Exercise aim - Look through the records and copy each line that has "will" in it.

Records to use -
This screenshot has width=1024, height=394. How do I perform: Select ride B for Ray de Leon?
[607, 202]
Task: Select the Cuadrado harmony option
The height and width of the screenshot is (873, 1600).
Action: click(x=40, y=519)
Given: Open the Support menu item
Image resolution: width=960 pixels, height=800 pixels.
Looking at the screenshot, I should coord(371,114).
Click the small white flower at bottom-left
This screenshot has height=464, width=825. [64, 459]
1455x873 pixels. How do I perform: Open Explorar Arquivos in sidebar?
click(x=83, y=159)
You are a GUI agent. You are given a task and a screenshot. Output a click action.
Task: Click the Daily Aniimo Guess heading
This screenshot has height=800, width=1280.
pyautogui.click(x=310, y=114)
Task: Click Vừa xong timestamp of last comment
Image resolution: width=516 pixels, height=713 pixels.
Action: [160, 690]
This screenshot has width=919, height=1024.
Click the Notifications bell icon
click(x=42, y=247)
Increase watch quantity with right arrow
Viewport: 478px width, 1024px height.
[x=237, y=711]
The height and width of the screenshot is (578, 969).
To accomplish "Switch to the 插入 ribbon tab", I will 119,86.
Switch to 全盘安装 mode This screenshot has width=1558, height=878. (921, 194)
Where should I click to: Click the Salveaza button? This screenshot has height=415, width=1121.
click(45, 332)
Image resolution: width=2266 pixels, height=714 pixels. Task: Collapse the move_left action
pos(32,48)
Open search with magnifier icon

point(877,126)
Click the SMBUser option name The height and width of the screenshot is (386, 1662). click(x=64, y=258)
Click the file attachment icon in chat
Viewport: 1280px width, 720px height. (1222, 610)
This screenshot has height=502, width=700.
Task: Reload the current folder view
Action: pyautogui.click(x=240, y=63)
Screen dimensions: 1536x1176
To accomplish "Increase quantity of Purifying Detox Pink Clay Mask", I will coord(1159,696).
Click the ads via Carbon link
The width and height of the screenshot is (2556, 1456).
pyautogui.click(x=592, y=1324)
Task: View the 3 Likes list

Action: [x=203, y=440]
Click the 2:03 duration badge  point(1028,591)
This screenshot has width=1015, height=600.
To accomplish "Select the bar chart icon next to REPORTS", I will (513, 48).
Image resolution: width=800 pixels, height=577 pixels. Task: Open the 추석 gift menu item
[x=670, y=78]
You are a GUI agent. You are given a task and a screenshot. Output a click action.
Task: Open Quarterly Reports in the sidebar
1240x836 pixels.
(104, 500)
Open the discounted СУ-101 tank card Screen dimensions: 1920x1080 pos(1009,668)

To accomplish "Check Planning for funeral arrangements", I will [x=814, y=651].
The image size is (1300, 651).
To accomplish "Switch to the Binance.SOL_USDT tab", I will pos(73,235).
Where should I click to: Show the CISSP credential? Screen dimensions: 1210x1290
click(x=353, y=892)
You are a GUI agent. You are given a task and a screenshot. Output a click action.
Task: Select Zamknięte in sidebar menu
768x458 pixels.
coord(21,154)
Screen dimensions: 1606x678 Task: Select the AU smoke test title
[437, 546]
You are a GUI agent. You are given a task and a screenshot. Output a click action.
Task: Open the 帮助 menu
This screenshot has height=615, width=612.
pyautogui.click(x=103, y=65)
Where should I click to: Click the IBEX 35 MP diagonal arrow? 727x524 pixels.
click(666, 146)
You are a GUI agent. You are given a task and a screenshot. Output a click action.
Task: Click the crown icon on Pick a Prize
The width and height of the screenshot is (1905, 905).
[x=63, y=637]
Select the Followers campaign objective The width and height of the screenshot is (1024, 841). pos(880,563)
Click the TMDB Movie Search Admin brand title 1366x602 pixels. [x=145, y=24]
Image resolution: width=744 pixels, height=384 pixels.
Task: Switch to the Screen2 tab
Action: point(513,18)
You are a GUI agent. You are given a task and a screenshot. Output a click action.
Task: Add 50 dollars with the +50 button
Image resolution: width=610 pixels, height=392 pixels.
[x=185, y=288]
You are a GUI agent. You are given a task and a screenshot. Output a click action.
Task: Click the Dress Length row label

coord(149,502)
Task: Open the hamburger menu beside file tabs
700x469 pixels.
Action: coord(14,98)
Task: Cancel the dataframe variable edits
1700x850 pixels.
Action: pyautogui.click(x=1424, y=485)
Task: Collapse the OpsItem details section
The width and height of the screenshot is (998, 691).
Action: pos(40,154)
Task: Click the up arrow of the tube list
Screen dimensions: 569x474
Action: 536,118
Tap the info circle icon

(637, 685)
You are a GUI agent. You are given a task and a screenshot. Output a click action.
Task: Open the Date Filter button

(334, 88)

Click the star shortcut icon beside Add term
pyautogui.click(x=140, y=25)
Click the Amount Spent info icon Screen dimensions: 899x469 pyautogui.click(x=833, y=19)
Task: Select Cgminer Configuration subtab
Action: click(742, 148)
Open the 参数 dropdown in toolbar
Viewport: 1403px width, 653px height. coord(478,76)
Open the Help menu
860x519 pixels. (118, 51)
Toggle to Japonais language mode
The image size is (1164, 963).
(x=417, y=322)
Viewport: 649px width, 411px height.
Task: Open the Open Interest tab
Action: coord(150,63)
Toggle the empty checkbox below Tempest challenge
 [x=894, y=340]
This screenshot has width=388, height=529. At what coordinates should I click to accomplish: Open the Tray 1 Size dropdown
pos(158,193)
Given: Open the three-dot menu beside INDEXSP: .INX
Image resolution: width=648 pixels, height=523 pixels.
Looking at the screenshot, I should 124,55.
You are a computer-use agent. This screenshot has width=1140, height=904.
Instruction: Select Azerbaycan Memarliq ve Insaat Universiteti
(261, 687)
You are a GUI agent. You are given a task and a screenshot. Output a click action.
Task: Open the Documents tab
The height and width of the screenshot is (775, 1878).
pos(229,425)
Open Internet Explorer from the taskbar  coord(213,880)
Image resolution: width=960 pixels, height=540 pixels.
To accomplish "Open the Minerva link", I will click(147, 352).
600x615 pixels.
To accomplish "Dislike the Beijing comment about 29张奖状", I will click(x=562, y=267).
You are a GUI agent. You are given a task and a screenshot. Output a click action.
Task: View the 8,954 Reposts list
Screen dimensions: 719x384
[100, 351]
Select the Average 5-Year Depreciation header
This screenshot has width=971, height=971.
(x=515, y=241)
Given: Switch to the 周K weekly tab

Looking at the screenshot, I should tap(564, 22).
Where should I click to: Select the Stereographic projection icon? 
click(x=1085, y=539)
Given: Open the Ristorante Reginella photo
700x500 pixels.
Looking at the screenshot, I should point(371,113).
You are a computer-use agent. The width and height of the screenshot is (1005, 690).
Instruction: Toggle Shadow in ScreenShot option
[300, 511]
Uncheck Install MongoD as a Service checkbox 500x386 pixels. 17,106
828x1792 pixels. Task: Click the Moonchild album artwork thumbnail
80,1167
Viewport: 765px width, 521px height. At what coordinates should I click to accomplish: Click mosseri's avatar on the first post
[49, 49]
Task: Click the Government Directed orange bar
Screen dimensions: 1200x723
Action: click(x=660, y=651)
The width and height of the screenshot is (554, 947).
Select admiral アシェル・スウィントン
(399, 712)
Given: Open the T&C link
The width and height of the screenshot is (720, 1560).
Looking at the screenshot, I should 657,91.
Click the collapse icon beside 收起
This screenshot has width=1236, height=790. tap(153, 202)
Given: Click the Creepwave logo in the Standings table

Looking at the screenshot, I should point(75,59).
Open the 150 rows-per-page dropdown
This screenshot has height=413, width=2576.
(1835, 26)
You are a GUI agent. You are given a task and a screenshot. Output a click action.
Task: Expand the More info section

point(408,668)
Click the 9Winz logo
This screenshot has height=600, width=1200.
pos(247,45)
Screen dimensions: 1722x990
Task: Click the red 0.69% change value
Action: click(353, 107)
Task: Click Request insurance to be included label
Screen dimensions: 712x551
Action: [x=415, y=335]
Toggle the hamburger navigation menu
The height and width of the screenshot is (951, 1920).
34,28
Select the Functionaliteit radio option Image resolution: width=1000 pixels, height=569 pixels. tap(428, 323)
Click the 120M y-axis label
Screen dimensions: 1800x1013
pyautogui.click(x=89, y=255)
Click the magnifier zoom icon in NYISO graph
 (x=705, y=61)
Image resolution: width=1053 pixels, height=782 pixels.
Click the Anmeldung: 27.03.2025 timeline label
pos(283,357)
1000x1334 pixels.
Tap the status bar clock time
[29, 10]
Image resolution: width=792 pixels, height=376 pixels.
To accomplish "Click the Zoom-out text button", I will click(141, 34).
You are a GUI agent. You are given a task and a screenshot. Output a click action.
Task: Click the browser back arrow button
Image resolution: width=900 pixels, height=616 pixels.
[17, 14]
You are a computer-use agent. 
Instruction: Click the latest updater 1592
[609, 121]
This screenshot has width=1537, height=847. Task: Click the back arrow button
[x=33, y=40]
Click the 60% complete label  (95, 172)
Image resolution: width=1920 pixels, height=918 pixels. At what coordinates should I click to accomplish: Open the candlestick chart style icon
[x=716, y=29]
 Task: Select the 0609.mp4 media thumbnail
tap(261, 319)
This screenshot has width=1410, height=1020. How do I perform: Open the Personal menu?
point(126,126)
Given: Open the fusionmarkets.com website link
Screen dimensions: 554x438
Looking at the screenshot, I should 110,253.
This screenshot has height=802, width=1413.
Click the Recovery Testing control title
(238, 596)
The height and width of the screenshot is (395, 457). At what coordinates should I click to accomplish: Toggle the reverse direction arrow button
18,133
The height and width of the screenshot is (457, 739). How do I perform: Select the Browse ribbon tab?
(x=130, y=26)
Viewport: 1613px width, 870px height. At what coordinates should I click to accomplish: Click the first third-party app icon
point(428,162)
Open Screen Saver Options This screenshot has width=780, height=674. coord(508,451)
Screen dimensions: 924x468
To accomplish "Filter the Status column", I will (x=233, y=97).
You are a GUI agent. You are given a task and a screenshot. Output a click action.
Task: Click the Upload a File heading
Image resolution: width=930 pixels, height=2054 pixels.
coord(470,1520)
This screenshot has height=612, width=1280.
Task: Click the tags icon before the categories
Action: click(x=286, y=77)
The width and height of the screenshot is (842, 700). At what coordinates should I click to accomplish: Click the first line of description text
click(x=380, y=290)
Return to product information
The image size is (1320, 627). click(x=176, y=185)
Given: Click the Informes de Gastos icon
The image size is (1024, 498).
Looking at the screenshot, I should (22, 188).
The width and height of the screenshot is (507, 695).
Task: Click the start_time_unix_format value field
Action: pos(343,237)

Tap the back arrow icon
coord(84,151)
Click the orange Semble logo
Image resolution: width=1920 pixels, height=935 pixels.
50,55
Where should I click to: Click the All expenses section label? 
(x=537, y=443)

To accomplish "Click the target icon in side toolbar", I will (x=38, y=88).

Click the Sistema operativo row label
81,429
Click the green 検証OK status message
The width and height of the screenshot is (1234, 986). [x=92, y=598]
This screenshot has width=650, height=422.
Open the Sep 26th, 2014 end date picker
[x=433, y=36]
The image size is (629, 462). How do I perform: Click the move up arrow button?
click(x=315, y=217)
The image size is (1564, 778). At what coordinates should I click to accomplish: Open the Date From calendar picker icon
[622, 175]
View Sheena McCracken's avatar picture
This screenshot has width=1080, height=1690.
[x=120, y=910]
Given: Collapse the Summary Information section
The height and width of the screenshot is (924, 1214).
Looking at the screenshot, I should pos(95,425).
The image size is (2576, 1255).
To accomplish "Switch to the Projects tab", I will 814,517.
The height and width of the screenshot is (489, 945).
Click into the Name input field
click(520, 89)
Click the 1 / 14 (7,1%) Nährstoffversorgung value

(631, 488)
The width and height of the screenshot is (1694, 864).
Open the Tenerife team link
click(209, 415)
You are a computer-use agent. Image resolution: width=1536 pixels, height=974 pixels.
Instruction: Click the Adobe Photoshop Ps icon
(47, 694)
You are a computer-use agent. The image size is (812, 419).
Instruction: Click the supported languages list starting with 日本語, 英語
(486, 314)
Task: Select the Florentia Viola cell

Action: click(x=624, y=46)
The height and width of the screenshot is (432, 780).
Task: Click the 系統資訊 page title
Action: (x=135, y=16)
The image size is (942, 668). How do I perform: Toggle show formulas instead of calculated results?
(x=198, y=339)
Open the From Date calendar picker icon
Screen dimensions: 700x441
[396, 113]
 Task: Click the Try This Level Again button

Response to the exercise -
To accomplish "Switch to the 插入 ribbon tab", I will 119,86.
To accomplish "Increase quantity of Purifying Detox Pink Clay Mask", I will coord(1159,696).
To accomplish "Select the bar chart icon next to REPORTS", I will (513, 48).
To accomplish "Check Planning for funeral arrangements", I will [x=814, y=651].
To accomplish "Switch to the Binance.SOL_USDT tab", I will pos(73,235).
To accomplish "Open the Minerva link", I will click(147, 352).
To accomplish "Dislike the Beijing comment about 29张奖状", I will click(x=562, y=267).
To accomplish "Click the Zoom-out text button", I will click(141, 34).
To accomplish "Filter the Status column", I will (x=233, y=97).
To accomplish "Click the target icon in side toolbar", I will (x=38, y=88).
To accomplish "Switch to the Projects tab", I will 814,517.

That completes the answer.